声韵母约束扩展识别网络的发音偏误检测

Mispronunciation Detection with Extended Recognition Network of Initials and Finals Constraint

  • 摘要: 发音偏误检测是计算机辅助发音训练(Computer Aided Pronunciation Training ,CAPT)的重要组成部分。为了在机器辅助语料标注任务或者缺少标注语料的偏误检测任务上提高性能,本文提出解码时使用声韵母约束的扩展识别网络方法。该方法将传统的语音识别中解码的自由文法循环(free grammar loop)部分换成结合声韵母交替以及字数限制规则的扩展识别网络,可以对全音素进行偏误检测, 并且不会出现插入删除错误。相比于传统的扩展识别网络,这种约束的扩展识别网络不需要大量的语料标注和分析。相对于传统的发音良好度评价方法(Goodness of Pronunciation, GOP), 基于这种拓展识别网络的方法不仅可以对二语学习者的发音进行正误的检测,还能给出具体的错误反馈。实验结果表明,本文提出的基于声韵母约束拓展识别网络的方法在挑错任务上优于传统的发音质量评估(GOP)的方法,其错误接受率为29.2%,错误拒绝率为22.9%,诊断准确率为76.6%。比GOP方法的诊断准确率相对提升15.5%,并且模型相较于无标注经验汉语母语者能检测出更多偏误。

     

    Abstract: Mispronunciation detection is an important part of computer aided pronunciation training (CAPT). In order to improve the performance of machine aided corpus annotation task or error detection task without annotating corpus.

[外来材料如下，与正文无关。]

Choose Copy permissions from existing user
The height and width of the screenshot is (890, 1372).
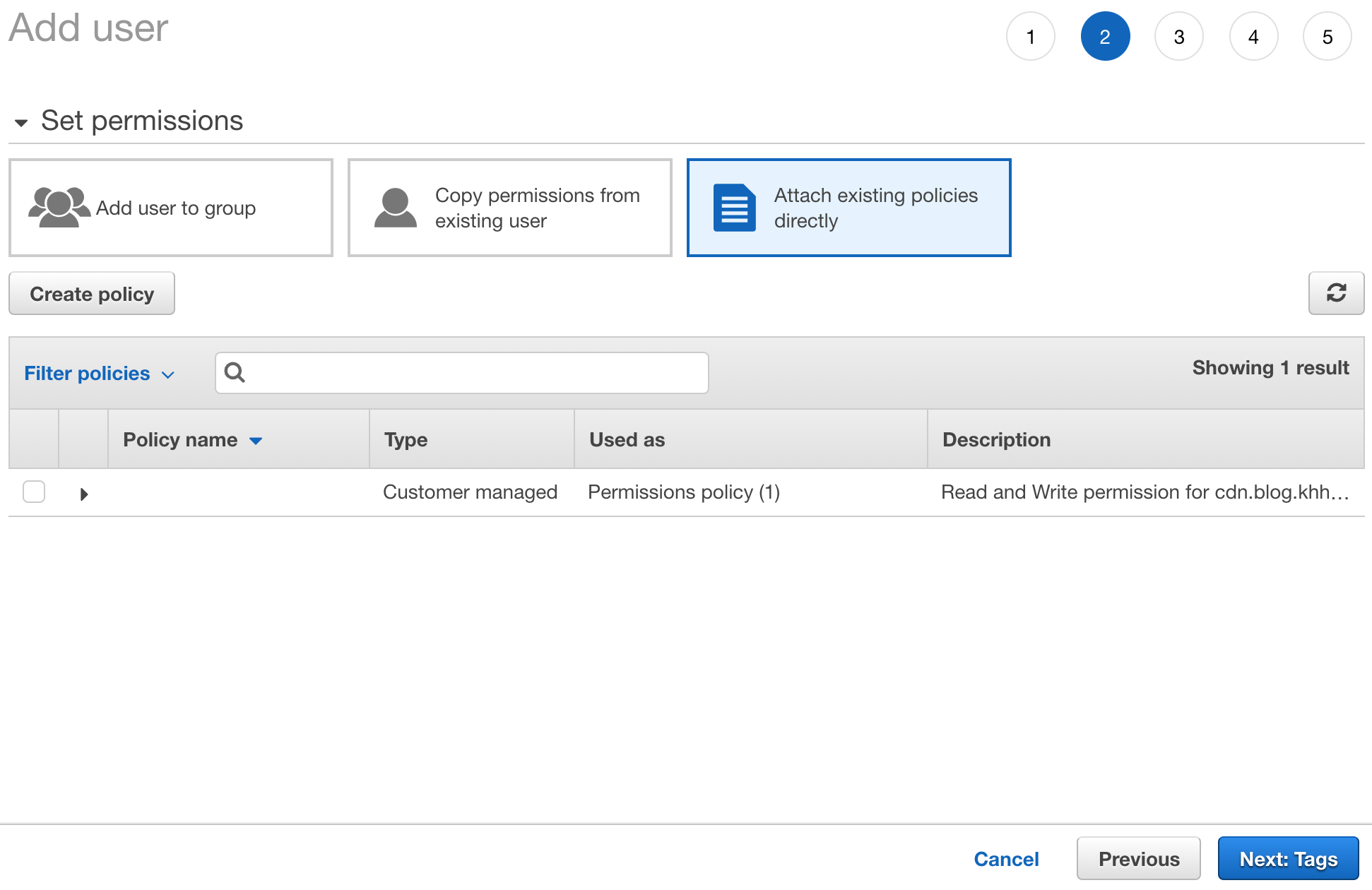point(510,208)
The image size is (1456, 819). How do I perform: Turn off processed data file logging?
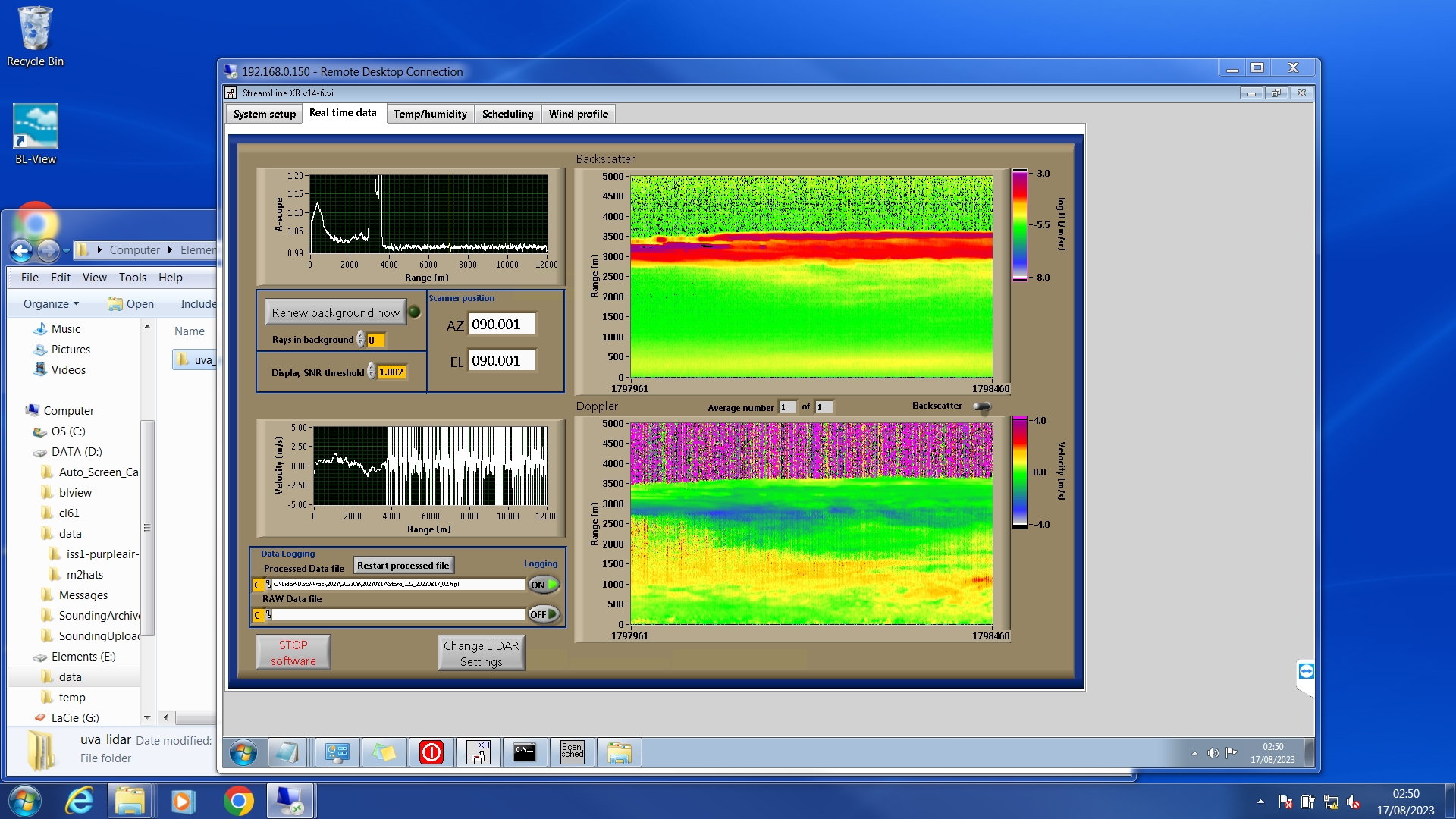544,585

In this paper, we proposed a method of combining Deep Neural Network with initials and finals constrained extended recognition network (cERN), which replaced traditional ASR decoding’s free grammar loop part with cERN. The proposed model can detect errors from all kind of phones and without insertion, deletion errors. Compared with the traditional extended recognition network, this constrained extended recognition network does not need a lot of corpus annotation and analysis. Compared with Goodness of Pronunciation (GOP), this method can not only detect whether pronunciation is correct, but also can give learners error details. The experiment result shows that cERN is better than GOP in the task of pronunciation detection. The false accept rate is 29.2% and false reject rate is 22.9%. The accuracy rate of cERN is 76.6%, which improve 15.5% than GOP’s accuracy rate and is better than the result of untrained annotates.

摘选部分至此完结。